Perugina: Una grande storia industriale (Seconda parte)
Nasce una multinazionale
Il 15 dicembre del 1969 avvenne la fusione, per incorporazione, della Buitoni con la Perugina: venne creata l’IBP- Industrie Buitoni Perugina che nel 1972 fu quotata in Borsa. La società con sede a Perugia comprendeva: 6 stabilimenti in Italia, 3 in Francia, 2 in America (Stati Uniti e Brasile), un fatturato di 135 miliardi di lire e 7.269 dipendenti, solo in Italia 6.634.
Un fatto fondamentale e condizionante per gli sviluppi futuri. Alcuni erano scettici nei confronti del progetto IBP, altri lo ritenevano un errore strategico, ma la maggioranza del corpo aziendale lo condivise insieme al sindacato e alla comunità cittadina. Anche oggi, dopo cinquanta anni, i giudizi restano divergenti.
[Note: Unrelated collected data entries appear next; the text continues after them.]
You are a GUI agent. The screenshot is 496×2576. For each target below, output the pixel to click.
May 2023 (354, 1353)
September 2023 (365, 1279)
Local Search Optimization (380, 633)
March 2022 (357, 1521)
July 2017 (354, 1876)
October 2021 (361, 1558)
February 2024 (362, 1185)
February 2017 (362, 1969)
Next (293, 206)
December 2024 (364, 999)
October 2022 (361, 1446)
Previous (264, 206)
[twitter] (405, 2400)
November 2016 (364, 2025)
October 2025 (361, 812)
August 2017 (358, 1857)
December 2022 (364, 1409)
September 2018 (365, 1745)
Una tesi ritiene la fusione della Perugina con la Buitoni e le scelte successive di politica aziendale l’inizio della parabola discendente che ha portato alla sua vendita, un’altra la considera una scommessa molto innovativa, in un periodo difficile, contrastata e poi bloccata: riuscita solo in parte. L’azienda venne riorganizzata all’avanguardia, guidata da un gruppo dirigente capace, da politiche produttive e commerciali rinnovate ed espansive. Negli anni settanta si sperimentarono, anche alla Perugina, sia per il rinnovo dei contratti nazionali che per le piattaforme aziendali, forme di lotta molto dure che vennero chiamate a gatto selvatico e duravano tutto il giorno. Nel momento più caldo si arrivò, per alcune ore, all’occupazione dello stabilimento.
Ma ci furono, anche, errori nelle scelte aziendali e nel sindacato che peseranno negli anni successivi. Il sindacato, per diversi motivi, costrinse l’azienda ad accettare la Linearizzazione della produzione, studiata per superare il periodo della curva bassa della produzione e garantire l’occupazione tutto l’anno. Inoltre fu accompagnata dalla richiesta di superare la stagionalità con l’assunzione a tempo indeterminato di molti stagionali, senza che si cogliessero i primi segnali di una grave crisi economica nazionale e mondiale: quella petrolifera e derivante dall’aumento del costo delle materie prime. L’azienda, con intuizione e coraggio, in quel periodo, scelse di realizzare un progetto di aggressione dei mercati esteri sia con l’allargamento della società in Italia sia con la costituzione di consociate estere. Il punto debole dell’operazione fu di usare finanziamenti bancari. In questo clima di lotte, forte democrazia e tensione politica si consolidarono in fabbrica alcuni partiti politici. La loro azione sarà decisiva nel creare una vera coscienza di classe, nell’individuare attivisti, nel cercare momenti di elaborazione, confronto e azione comune.
Ma si verificarono contrasti e discussioni sia all’interno del Consiglio di fabbrica che nei partiti politici poiché vi furono, anche alla Perugina, dei riflessi di Pan sindacalismo. Le difficoltà incontrate dall’IBP, a seguito della crisi, saranno superate solo molti anni dopo. Intanto l’amministratore delegato venne rimosso e gli successe Bruno Buitoni, che non aveva mai approvato le decisioni del cugino, con una gestione più conservatrice: arrivò a minacciare, per il Gruppo, 1.270 licenziamenti.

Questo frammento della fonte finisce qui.